Por outro lado, segundo uma deputada que atuou como intermediária, a presidente do EsSalud, María Aguilar, confirmou que o desejo da paciente será atendido. Em meio ao choque de posições no sistema de saúde, o juiz responsável pelo caso ordenou por meio de resolução que o EsSalud cumpra a decisão, dando-lhe um prazo de cinco dias a partir desta sexta-feira. Caso não cumpram, os responsáveis serão sancionados.

Do lado de fora do quarto de María Benito, durante uma pausa, Ketty desaba. Ela entende e respeita a decisão da mãe, mas ainda lhe é difícil assimilar que muito em breve terá que se despedir. Ela tem estado mais sensível ultimamente. Se apega à paz que seu olhar transmite nos últimos dias e ao sentido que encontrou em seu destino:

— Ela sente que depois do seu caso muitas coisas vão mudar para as pessoas que sofrem e querem a mesma coisa. Ela repete que foi por isso que veio para cá — diz a filha.

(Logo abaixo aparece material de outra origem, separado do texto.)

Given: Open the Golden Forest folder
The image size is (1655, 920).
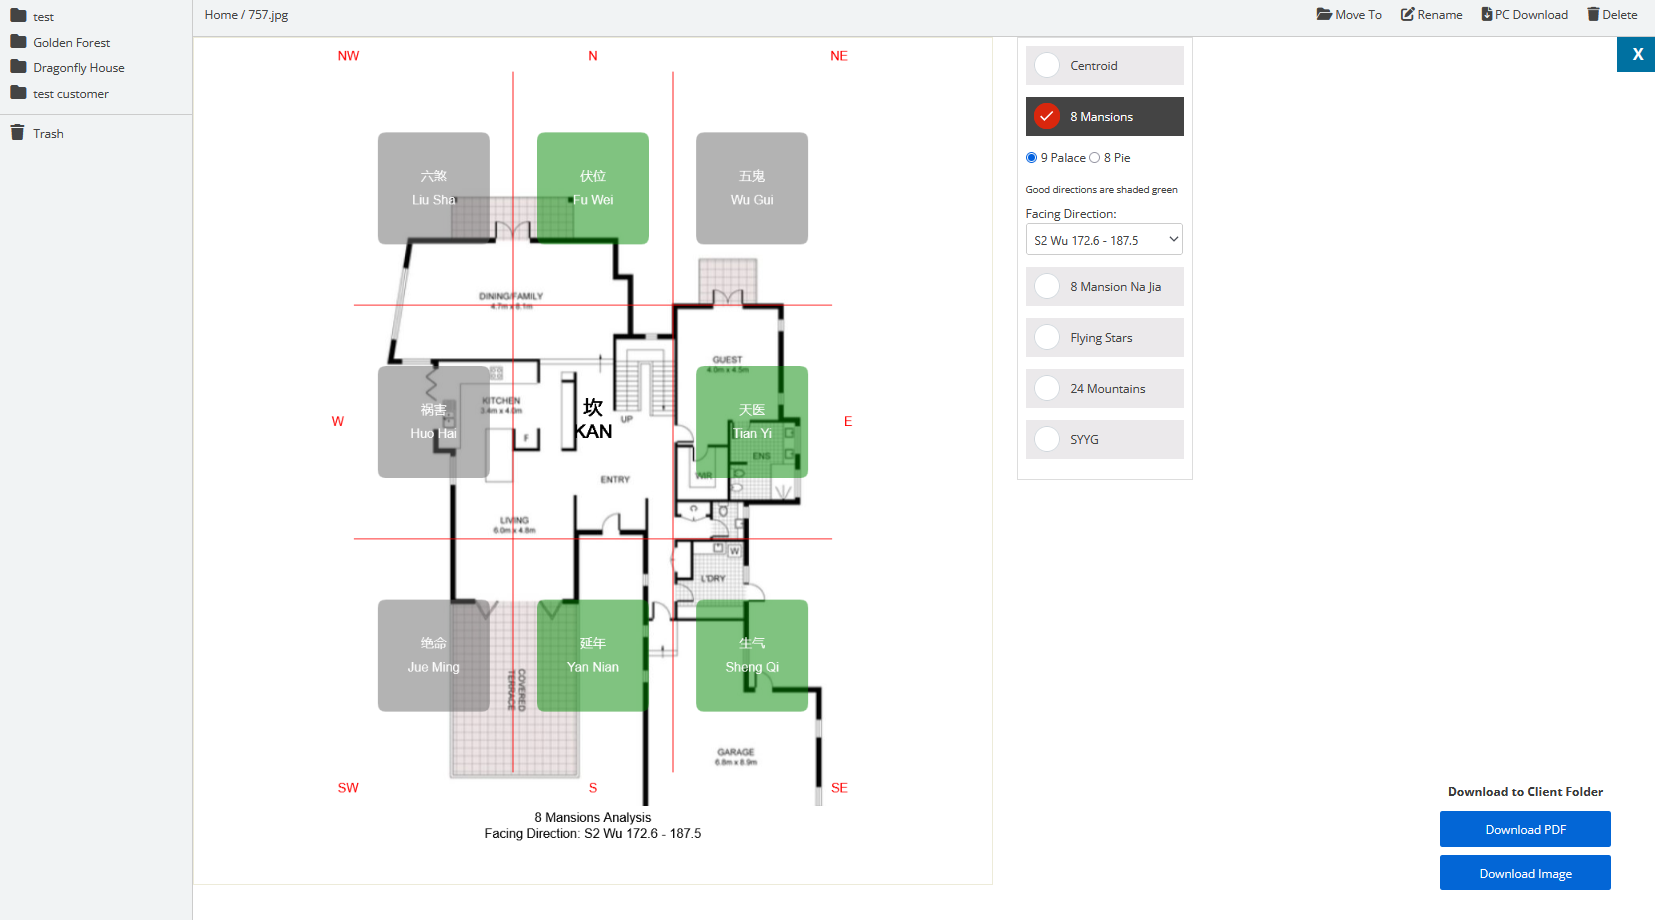Looking at the screenshot, I should tap(71, 43).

Quando questionada, María Benito demora um pouco para responder. Há alguns meses ele teve uma hemorragia ocular e cada carta é difícil para ela.

Qual é a coisa mais linda que a vida te deu?

— Meus filhos são a coisa mais linda.

O que é a vida para você?

— O maior presente de Deus.

O que você deseja para sua família?

— Deixe-os se esforçar para serem felizes. A felicidade não cai do céu, nem está ao virar da esquina.